Researches in California have created a proof-of-concept method to erase memories in mice using flashes of light. From Science Daily:
Optogenetics, pioneered by Karl Diesseroth at Stanford University, is a new technique for manipulating and studying nerve cells using light. The techniques of optogenetics are rapidly becoming the standard method for investigating brain function.
Kazumasa Tanaka, Brian Wiltgen and colleagues at UC Davis applied the technique to test a long-standing idea about memory retrieval. For about 40 years, Wiltgen said, neuroscientists have theorized that retrieving episodic memories — memories about specific places and events — involves coordinated activity between the cerebral cortex and the hippocampus, a small structure deep in the brain.
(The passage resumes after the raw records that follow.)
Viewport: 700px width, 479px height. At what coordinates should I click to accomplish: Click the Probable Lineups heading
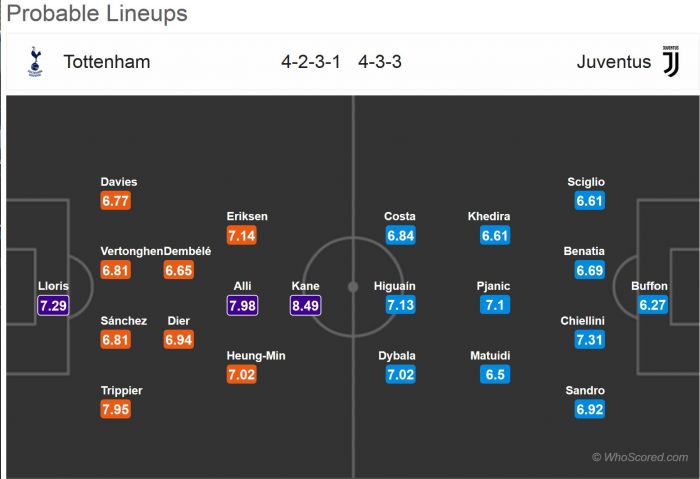97,14
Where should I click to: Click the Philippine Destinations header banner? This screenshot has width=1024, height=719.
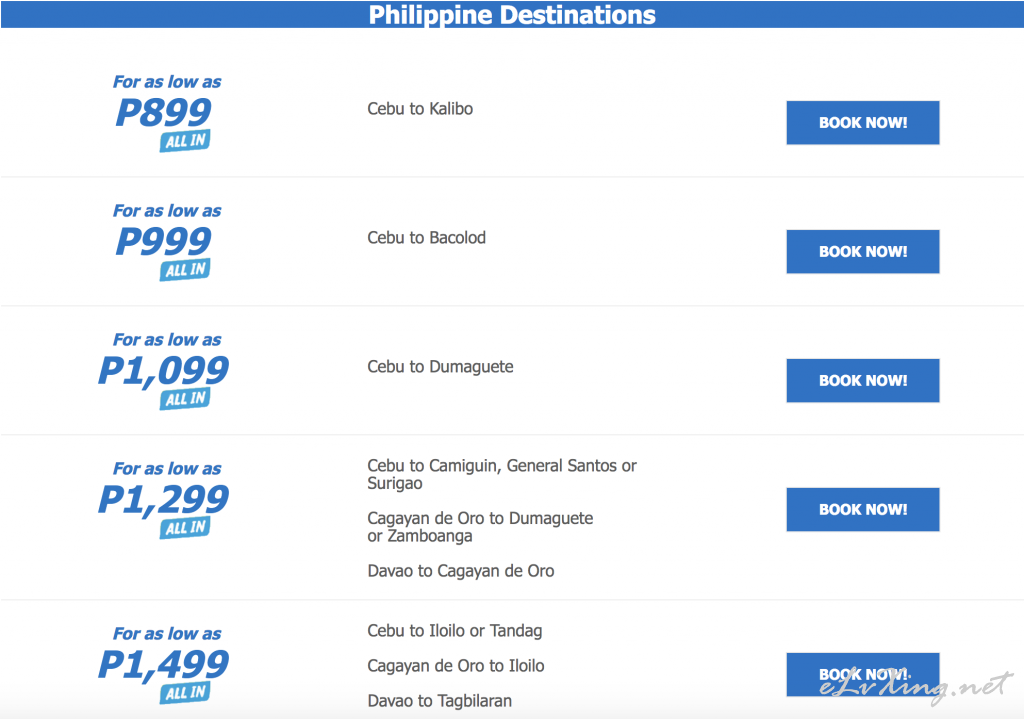coord(512,14)
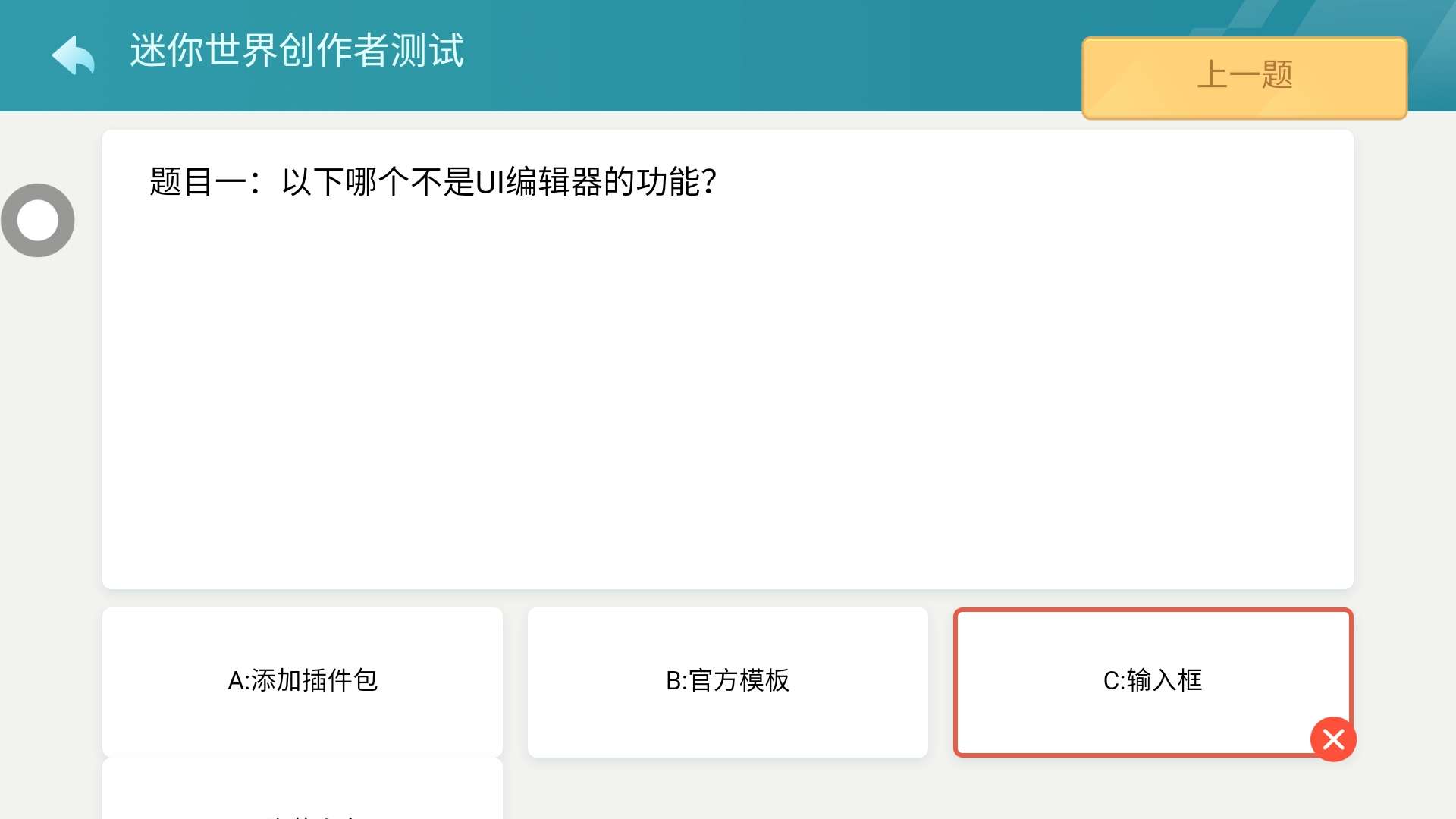This screenshot has width=1456, height=819.
Task: Select option B:官方模板
Action: pos(727,681)
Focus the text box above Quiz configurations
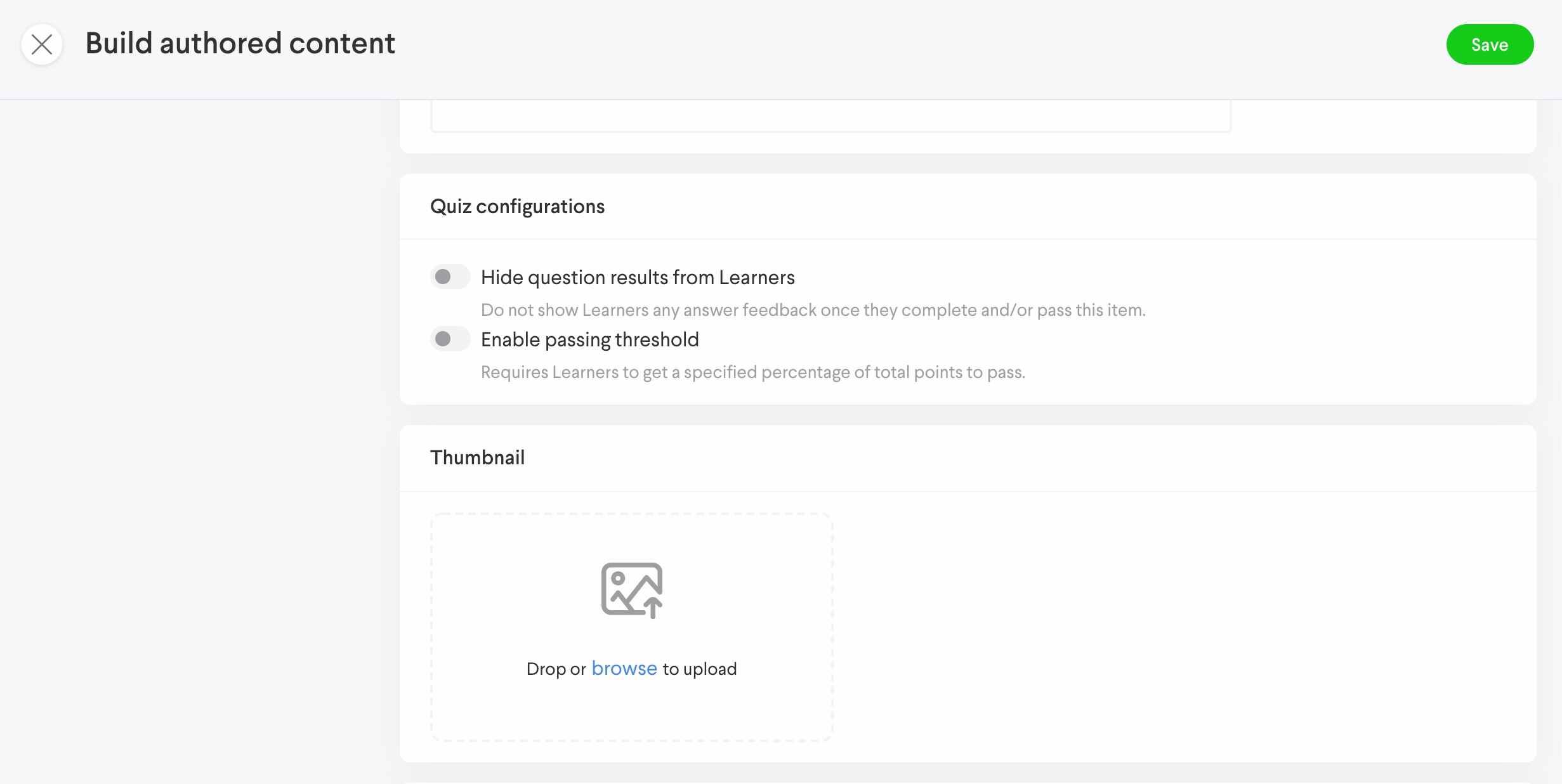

The scientists used genetically modified mice with nerve cells that glow florescent green and have a protein that can allow the cells to be turned on or off with pulses of light. By mapping the brain response of mice to specific events, Tanaka and Wiltgen were able to target memories for deletion. Fiber optic cables were inserted into the mouse brains and the memories were turned off with flashes of light.
In the future, it may be possible to create a similar memory deletion treatment for humans via gene therapy or through the use of pharmaceuticals. There are a number of “photodynamic therapy” drugs already in trials that have demonstrated the ability to bind to brain tumor cells and respond to light.